There are a myriad number of ways a phone or online voting system could be compromised. Some are simple, relying on technology that is, itself, nearly old enough to run for president. “To do a phone option, you need a phone number to call into,” Lin said. “I can easily imagine, with the tech not of today, but 30 years ago, setting up a bunch of computers to call that number and jam it so they always get a busy signal.” That denial of service attack wouldn’t hack the vote, exactly, but it would affect the outcome by preventing people from actually participating.

To see how a more complex hack could unfold, you merely need to look to the results of 2010 security test of Washington, D.C.’s online voting pilot project, said Susan Greenhalgh, a vice president at the National Election Defense Coalition. Developed to allow overseas voters to cast their ballots remotely, the webapp-based voting system turned out to be wildly insecure. Exploiting what amounted to a trivial typo in the code, security experts were able to alter the outcomes of both past elections and any that might happen in the future. They were also able to reveal information about voters and hide evidence of the intrusion from the people running the system. It took 36 hours before anyone noticed something had gone wrong.

And while you might be able to fix a coding error here or spackle on a patch there, it’s hard to escape fundamental disconnects between the needs of an election and the needs of cybersecurity, Schneier said.

“People often ask me how come you can bank online, but not vote,” he said. The answer comes down to the concept of the secret ballot. Online banking works because, when security breaches happen, it’s possible to see what went wrong and fix it. Your debit card number gets stolen, but you quickly realize what happened and inform the bank, and they can figure out which transactions you are and aren’t your responsibility.

That’s not true for online voting, where it’s vitally important that the people in charge not know who cast a ballot for which candidate. That anonymity — and the lack of a paper proof to check the vote against — means votes can get changed and no one would know, or be able to switch them back if they did. Even blockchain — a cryptography technology that would make votes difficult to change on the sly and has been proposed as a solution for online voting security by presidential candidate Andrew Yang — still leaves plenty of room for failure. All someone would have to do is vote posing as you, using your login credentials. And if fraud were suspected, there’d be no way to recount.

And yet, many countries remain interested in dipping their toes in the online voting tide. Switzerland has tried a number of different pilot programs since 2004 — one of which was found to contain critical, potentially vote-altering flaws just this past March. Estonia introduced online voting in 2005 and it now accounts for as many as one quarter of all votes cast in that country. But while news headlines tout the country’s voting system as the future of elections, experts have found serious flaws in its security. And even after those vulnerabilities were fixed, Greenhalgh told me, new ones have emerged. All it takes is one thing to go wrong and the entire system collapses, she said.
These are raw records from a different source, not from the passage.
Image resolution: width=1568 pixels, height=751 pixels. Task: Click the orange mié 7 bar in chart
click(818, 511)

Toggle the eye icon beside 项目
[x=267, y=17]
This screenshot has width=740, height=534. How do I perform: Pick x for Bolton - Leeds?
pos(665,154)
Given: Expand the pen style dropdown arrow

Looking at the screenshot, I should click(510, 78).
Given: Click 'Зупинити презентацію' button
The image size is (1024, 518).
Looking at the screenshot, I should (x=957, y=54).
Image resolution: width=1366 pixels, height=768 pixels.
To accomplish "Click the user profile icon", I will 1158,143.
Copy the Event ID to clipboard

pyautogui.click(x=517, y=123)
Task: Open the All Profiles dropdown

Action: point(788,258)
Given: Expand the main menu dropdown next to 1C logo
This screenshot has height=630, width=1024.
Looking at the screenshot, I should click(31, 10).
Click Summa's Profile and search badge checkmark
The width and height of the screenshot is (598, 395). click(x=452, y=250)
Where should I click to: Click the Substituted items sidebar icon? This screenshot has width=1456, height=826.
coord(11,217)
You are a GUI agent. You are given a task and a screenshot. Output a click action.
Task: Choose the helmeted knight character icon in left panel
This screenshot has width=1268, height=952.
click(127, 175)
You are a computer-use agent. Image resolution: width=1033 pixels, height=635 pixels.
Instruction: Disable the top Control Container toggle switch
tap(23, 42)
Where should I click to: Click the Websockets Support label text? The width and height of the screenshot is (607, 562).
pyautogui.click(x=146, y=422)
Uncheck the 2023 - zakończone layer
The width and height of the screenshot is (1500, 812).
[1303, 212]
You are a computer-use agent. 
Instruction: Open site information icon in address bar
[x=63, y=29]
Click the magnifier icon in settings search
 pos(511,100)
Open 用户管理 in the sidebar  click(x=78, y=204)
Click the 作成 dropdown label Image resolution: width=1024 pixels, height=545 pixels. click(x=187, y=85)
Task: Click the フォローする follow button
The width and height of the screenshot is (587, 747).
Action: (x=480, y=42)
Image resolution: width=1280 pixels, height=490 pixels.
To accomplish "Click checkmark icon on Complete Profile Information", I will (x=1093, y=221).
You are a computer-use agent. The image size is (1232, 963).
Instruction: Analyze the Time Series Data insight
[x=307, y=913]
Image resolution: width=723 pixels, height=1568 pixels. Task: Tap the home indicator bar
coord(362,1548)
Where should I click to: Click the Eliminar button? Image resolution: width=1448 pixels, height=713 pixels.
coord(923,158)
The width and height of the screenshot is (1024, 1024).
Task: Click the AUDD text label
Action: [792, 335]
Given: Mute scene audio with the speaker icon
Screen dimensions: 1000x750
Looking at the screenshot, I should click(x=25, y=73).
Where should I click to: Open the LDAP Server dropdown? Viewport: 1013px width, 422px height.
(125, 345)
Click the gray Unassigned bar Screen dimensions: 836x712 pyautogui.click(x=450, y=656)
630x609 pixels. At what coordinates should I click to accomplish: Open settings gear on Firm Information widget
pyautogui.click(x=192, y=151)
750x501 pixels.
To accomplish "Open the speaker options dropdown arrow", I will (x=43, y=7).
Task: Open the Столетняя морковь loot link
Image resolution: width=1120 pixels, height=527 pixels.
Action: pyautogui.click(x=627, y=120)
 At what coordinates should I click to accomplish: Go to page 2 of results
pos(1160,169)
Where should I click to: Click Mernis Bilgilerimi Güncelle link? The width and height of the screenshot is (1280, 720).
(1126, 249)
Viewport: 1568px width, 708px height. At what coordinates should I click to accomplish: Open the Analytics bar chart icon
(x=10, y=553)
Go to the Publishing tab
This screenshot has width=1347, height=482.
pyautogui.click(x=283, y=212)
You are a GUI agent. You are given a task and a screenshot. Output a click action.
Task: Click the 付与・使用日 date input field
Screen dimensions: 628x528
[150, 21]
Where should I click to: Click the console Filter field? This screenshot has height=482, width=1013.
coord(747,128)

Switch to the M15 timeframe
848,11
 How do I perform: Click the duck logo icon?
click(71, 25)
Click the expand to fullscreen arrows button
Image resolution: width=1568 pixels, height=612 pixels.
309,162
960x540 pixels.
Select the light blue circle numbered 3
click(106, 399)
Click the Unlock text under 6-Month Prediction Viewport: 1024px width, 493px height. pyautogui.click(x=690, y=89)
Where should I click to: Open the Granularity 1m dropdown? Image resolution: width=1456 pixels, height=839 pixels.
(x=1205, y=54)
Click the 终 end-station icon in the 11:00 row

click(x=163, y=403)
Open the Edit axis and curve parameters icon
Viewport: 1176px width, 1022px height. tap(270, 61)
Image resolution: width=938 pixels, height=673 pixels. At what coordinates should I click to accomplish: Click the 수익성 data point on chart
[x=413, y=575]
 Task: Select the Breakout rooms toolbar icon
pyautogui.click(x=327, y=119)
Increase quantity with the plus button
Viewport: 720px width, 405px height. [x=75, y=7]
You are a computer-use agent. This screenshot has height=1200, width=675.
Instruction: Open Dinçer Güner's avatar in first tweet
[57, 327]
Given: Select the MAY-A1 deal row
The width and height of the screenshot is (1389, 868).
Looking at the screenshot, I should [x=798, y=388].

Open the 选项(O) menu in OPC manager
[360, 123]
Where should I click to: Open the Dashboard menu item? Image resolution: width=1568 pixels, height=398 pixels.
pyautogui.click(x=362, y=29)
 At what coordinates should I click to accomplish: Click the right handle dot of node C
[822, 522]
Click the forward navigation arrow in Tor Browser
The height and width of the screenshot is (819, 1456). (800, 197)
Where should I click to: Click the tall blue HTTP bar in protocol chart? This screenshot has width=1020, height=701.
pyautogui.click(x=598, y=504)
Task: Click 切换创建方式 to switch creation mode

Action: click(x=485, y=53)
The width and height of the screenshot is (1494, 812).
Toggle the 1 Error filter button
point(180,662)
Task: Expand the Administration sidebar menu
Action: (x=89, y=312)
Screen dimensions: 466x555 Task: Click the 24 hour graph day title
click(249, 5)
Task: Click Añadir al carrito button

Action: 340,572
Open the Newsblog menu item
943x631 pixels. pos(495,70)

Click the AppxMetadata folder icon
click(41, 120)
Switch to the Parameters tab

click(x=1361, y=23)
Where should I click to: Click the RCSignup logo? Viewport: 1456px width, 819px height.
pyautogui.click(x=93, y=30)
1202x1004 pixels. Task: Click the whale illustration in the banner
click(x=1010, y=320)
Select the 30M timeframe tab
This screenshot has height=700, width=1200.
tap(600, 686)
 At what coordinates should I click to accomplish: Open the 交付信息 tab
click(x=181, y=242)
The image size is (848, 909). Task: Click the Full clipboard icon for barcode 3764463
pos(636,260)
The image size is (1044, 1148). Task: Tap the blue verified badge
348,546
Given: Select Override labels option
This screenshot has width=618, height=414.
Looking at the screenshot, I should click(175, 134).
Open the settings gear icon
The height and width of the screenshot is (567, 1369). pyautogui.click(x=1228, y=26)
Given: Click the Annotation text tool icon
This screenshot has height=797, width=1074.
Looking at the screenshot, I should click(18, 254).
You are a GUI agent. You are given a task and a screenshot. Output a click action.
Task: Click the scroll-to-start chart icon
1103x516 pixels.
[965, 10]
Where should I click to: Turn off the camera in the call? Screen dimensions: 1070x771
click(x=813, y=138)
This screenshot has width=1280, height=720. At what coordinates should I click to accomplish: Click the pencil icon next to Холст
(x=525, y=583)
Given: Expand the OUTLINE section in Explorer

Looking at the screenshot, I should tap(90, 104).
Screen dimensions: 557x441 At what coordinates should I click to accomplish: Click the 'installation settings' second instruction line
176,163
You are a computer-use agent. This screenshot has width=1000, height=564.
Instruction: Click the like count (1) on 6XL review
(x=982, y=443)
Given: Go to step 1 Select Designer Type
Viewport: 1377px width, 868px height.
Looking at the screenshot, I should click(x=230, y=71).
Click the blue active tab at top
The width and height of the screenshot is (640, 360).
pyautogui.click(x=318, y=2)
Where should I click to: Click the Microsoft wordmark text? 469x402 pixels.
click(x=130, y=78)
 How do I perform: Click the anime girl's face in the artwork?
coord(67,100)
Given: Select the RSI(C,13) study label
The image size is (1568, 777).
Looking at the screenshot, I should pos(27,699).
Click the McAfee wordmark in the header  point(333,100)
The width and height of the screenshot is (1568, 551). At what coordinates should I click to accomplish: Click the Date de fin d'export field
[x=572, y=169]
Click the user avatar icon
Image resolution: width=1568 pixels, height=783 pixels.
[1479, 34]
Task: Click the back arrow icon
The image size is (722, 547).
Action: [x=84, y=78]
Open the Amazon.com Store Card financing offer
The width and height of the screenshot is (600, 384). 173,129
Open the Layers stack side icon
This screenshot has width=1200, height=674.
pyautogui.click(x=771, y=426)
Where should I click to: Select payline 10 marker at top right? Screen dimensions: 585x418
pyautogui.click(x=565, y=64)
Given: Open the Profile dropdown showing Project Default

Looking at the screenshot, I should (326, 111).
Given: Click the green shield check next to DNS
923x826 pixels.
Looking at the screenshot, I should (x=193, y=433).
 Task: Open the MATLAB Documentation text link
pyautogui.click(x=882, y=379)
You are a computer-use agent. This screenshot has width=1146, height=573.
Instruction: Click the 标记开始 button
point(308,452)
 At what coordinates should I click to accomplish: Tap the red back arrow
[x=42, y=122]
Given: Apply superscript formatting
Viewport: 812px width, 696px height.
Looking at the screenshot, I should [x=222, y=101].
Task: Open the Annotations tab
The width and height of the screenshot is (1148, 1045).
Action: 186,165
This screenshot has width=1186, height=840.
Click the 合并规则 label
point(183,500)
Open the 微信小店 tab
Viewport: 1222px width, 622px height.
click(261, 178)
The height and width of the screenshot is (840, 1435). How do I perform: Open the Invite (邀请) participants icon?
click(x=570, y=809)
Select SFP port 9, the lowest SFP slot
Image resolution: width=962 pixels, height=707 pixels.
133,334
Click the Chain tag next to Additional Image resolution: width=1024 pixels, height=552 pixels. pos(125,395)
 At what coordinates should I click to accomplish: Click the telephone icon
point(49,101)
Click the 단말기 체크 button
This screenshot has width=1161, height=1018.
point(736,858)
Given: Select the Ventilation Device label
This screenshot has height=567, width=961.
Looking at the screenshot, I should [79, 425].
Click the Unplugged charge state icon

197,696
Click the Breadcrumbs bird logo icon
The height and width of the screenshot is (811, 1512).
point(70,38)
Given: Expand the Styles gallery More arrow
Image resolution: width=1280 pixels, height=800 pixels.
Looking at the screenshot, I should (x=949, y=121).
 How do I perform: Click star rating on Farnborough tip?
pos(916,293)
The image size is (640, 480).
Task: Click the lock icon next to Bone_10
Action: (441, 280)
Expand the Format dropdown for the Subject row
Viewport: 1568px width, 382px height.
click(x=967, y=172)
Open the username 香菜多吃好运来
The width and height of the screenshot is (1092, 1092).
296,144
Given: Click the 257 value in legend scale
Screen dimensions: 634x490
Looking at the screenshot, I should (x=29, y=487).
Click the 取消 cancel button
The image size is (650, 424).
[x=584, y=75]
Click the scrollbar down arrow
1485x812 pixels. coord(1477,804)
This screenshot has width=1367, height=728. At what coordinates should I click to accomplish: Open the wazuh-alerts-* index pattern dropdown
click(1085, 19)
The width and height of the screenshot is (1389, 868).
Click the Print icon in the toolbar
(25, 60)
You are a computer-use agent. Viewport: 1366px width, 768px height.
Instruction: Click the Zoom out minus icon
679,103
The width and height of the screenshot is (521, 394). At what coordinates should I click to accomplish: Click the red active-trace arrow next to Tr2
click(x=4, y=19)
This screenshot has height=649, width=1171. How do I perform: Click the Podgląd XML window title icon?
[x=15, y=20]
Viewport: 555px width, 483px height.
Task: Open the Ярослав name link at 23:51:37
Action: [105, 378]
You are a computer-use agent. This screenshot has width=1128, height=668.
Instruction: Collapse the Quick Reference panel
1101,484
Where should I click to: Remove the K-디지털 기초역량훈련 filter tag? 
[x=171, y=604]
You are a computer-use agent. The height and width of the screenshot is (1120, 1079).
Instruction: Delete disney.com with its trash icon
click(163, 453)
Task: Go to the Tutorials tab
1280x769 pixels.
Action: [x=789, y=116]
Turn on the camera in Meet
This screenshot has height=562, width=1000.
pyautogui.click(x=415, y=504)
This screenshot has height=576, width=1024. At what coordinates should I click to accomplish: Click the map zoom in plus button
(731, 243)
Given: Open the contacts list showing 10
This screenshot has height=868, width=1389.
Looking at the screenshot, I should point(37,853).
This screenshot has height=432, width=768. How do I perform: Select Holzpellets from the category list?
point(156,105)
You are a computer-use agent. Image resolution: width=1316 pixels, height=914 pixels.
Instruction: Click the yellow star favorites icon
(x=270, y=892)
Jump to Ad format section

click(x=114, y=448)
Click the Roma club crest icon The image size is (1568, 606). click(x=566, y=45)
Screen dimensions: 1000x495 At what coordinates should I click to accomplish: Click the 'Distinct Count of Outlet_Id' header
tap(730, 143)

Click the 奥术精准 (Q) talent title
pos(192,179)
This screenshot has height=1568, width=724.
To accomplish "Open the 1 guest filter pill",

Meanwhile, 32 states in the U.S. offer some kind of online voting, either through an internet portal or over email. While primarily aimed at active-duty service members or voters living overseas, online ballots accounted for about 100,000 votes cast in the 2016 presidential election. And only two states, Alaska and Washington, took steps to roll back online voting after it became clear how seriously foreign governments were targeting U.S. election technology, Greenhalgh said.

So seeing the DNC take the threat seriously was a relief to people like Greenhalgh because it looks like, for once, a national political entity really understands what’s at stake. “We aren’t seeing any leadership [on this] in the federal government,” she told me.

Maggie Koerth was a senior reporter for FiveThirtyEight.